Rescale the listing from the line with "This screenshot has width=1280, height=720." up to and including the line with "pos(982,42)", and reproduce only those lines with the requests included. Multiply every coordinate in the answers by 2.5 and round to whole numbers, with halves rounded up.
-- start of EXERCISE DATA --
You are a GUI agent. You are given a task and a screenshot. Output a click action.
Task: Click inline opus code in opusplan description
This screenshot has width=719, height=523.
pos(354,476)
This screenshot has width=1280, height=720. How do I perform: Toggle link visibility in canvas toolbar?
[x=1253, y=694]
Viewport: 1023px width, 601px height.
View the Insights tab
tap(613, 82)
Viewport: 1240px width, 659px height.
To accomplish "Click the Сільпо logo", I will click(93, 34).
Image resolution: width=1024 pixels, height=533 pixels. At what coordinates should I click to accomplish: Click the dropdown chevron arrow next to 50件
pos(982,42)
-- end of EXERCISE DATA --
-- start of EXERCISE DATA --
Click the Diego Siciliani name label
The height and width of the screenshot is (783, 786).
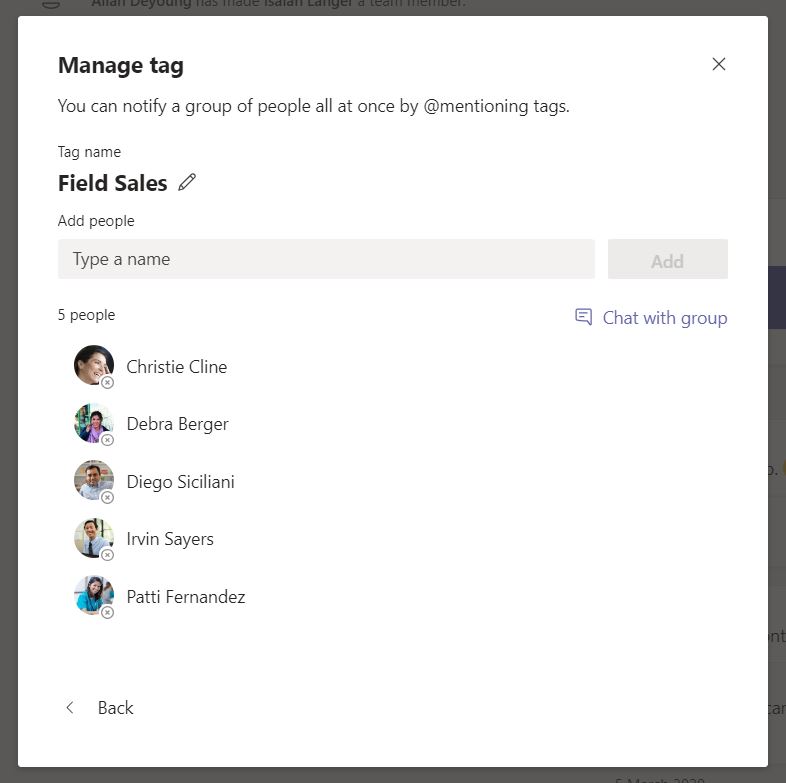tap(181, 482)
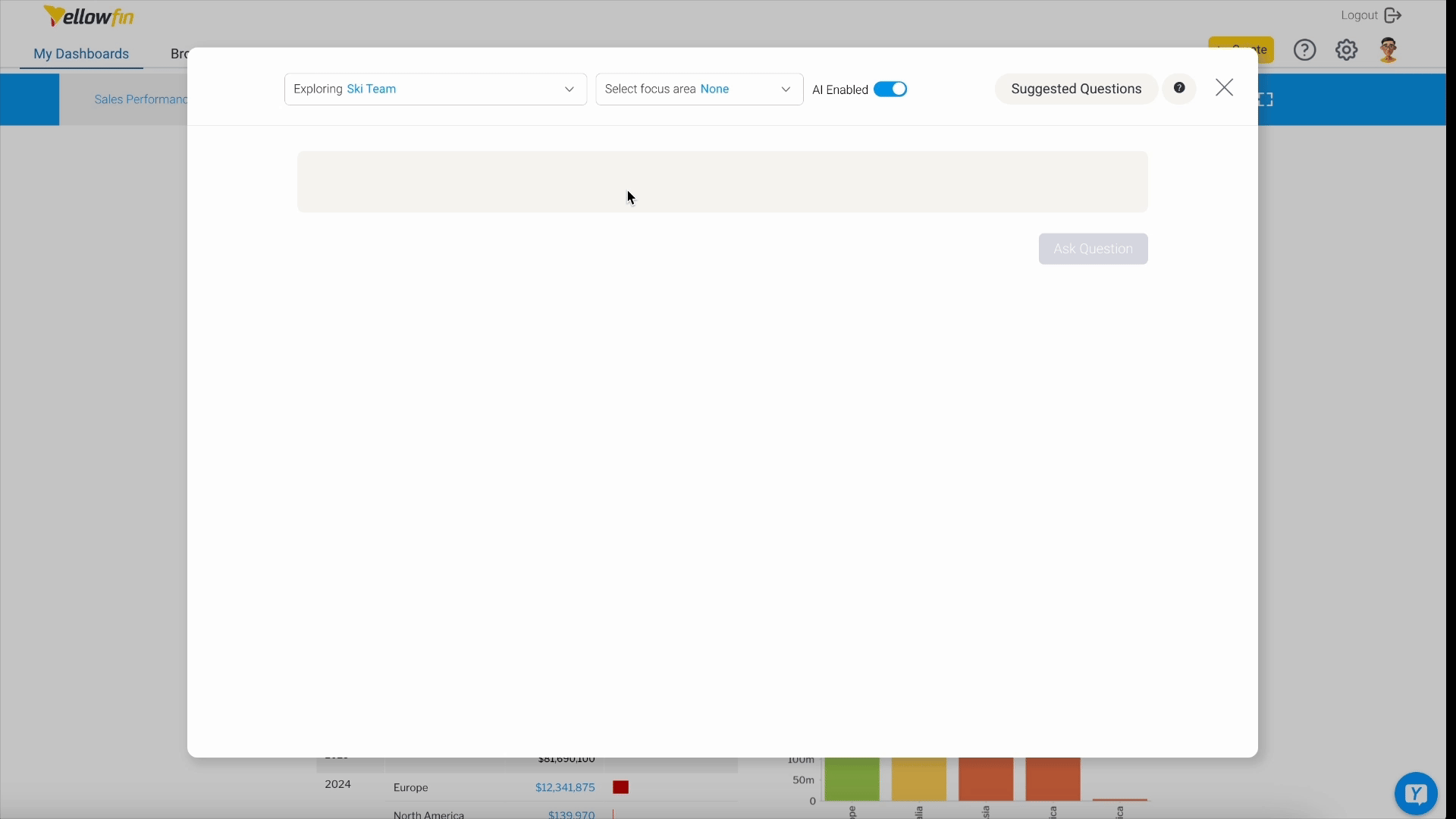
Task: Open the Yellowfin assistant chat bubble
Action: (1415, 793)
-- end of EXERCISE DATA --
-- start of EXERCISE DATA --
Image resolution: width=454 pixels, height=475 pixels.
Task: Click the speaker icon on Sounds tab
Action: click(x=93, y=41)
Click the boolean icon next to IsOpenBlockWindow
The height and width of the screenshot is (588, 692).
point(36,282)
-- end of EXERCISE DATA --
IN RESPONSE:
This screenshot has width=1280, height=720. How do I perform: Toggle link visibility in canvas toolbar?
[x=3133, y=1735]
Viewport: 1023px width, 601px height.
View the Insights tab
tap(1533, 205)
Viewport: 1240px width, 659px height.
To accomplish "Click the Сільпо logo", I will click(233, 85).
Image resolution: width=1024 pixels, height=533 pixels. At what coordinates should I click to accomplish: Click the dropdown chevron arrow next to 50件
pos(2455,105)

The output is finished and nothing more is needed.